# Exercise:
The answer must reproduce exactly the lines from the one with "Instruction: Select the" through the end of the material, and it must contain no pictures.

##############################

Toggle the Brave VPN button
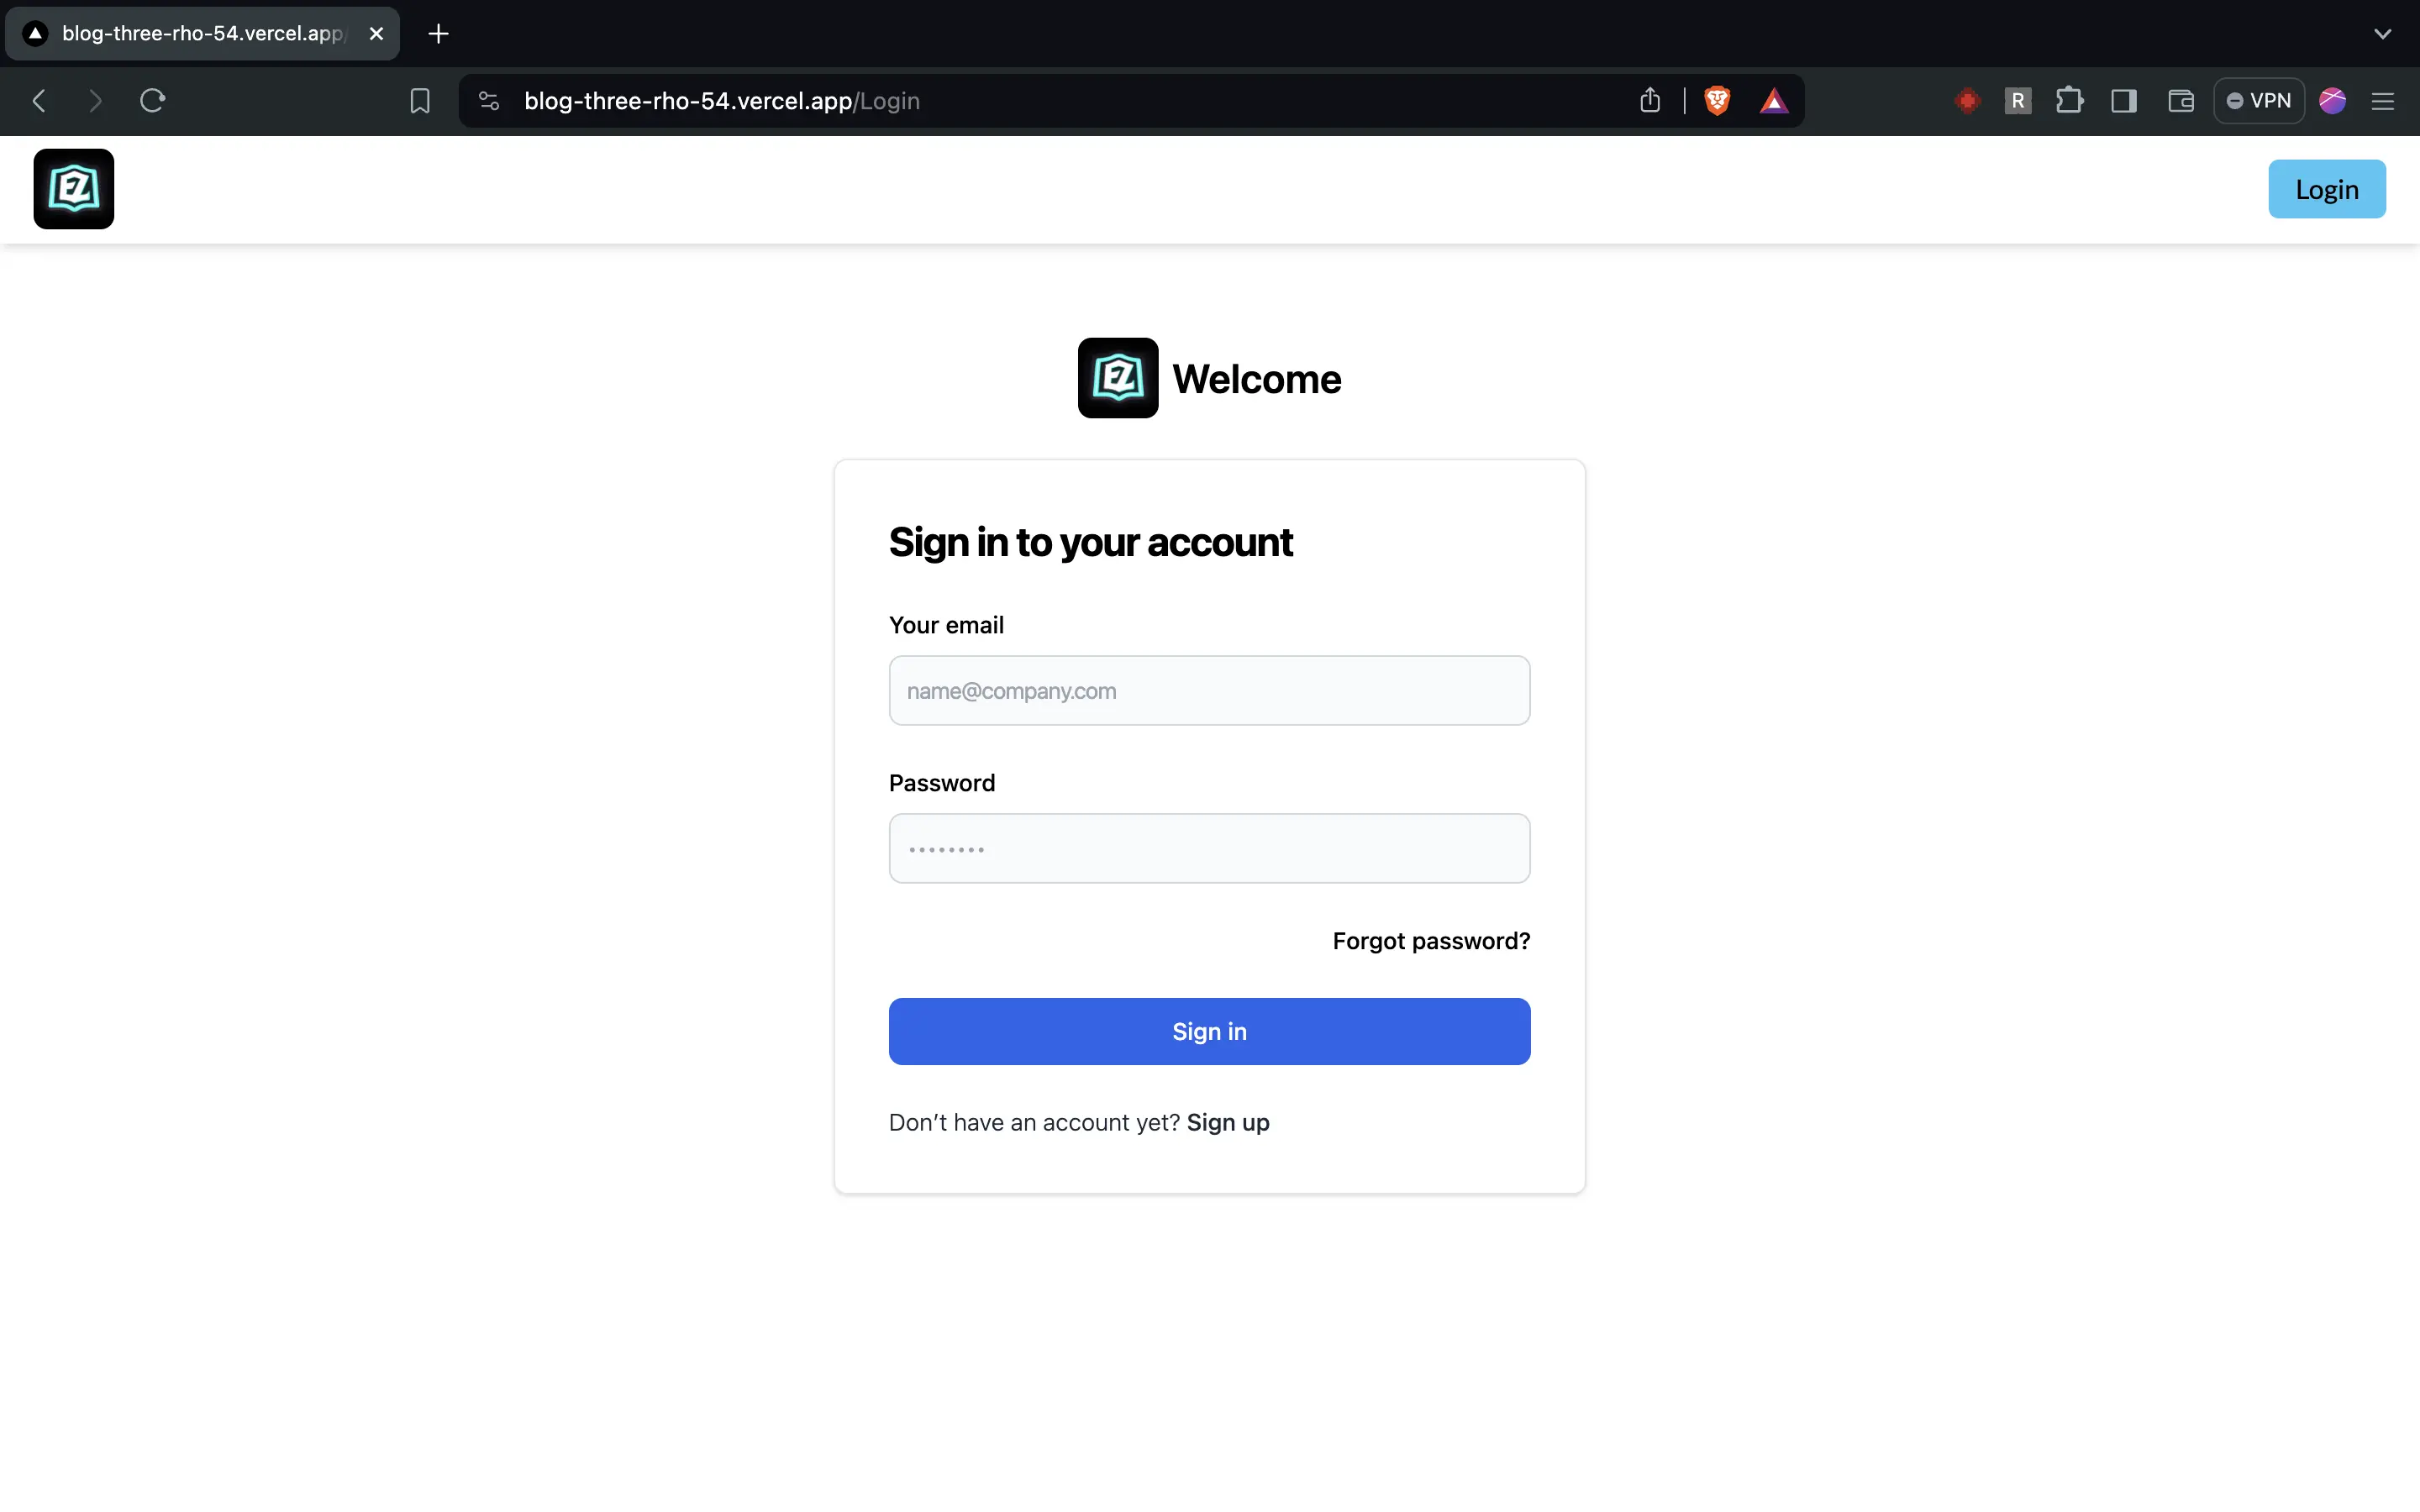This screenshot has width=2420, height=1512. pyautogui.click(x=2259, y=101)
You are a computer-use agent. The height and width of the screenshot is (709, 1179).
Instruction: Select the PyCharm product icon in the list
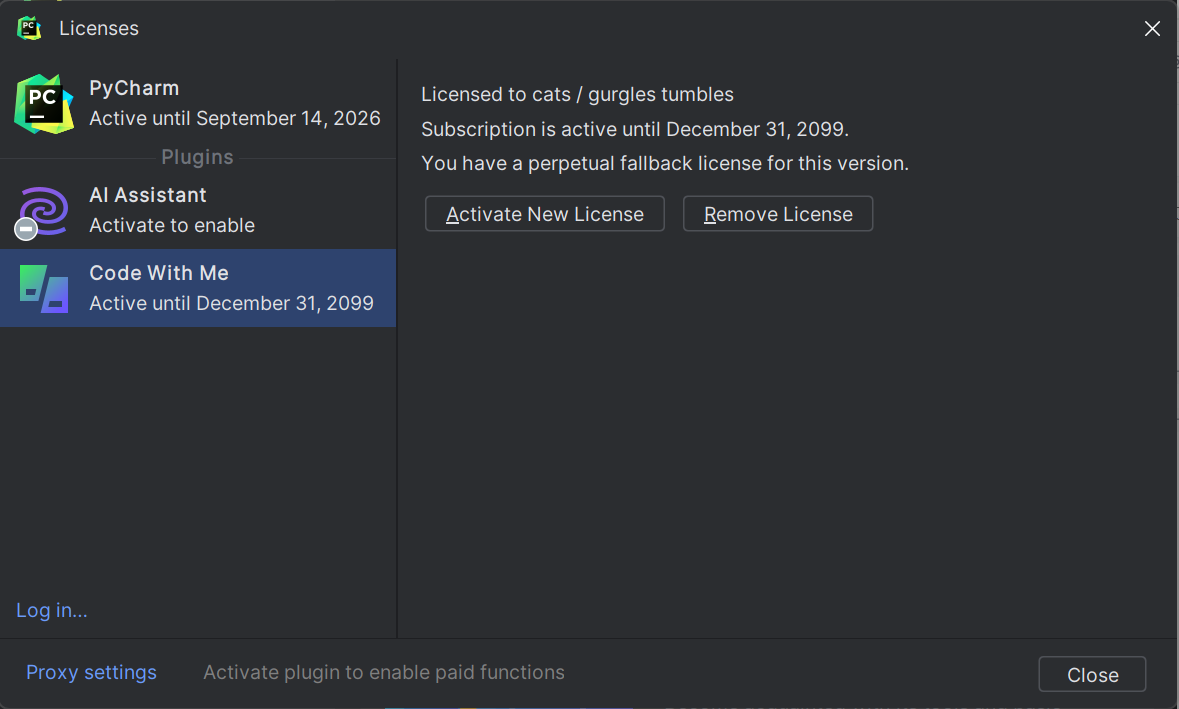(44, 104)
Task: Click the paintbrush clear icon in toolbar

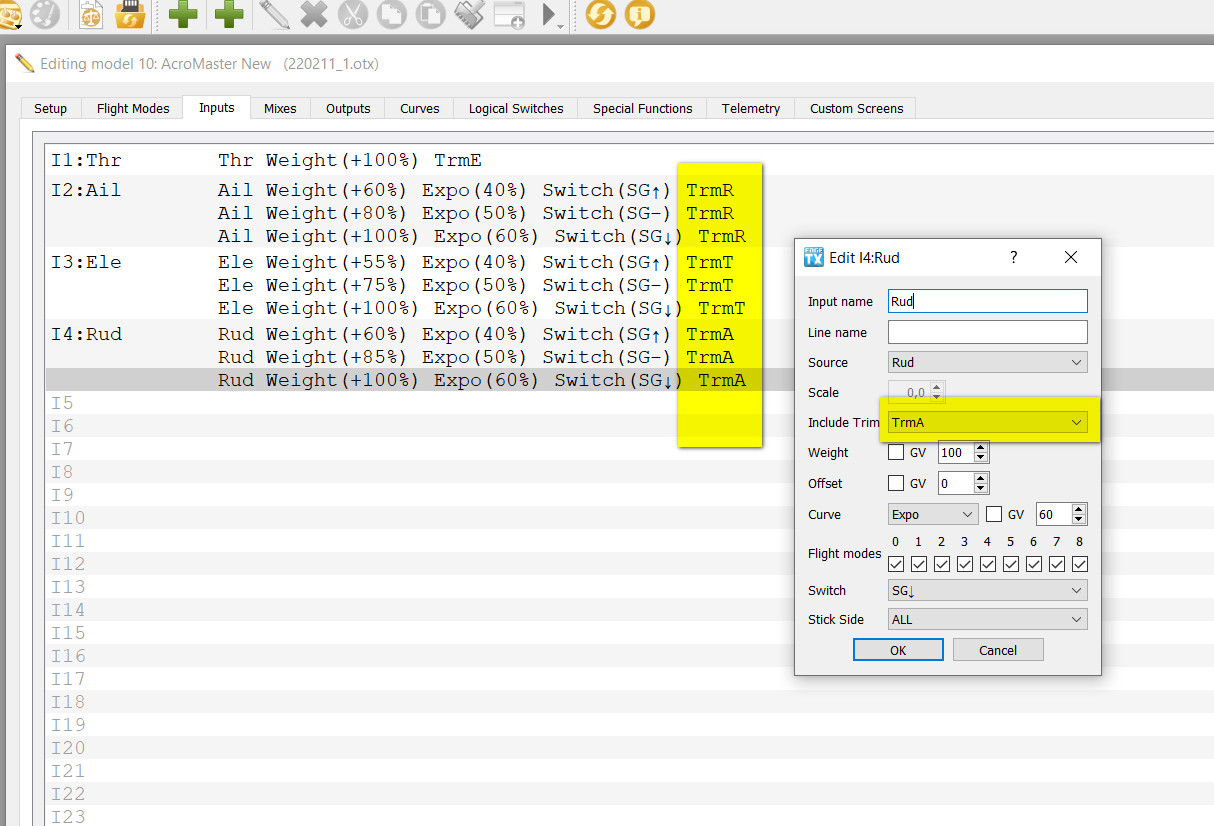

##############################

# Answer below:
Instruction: Select the PyCharm product icon in the list
(44, 104)
Task: Click the paintbrush clear icon in toolbar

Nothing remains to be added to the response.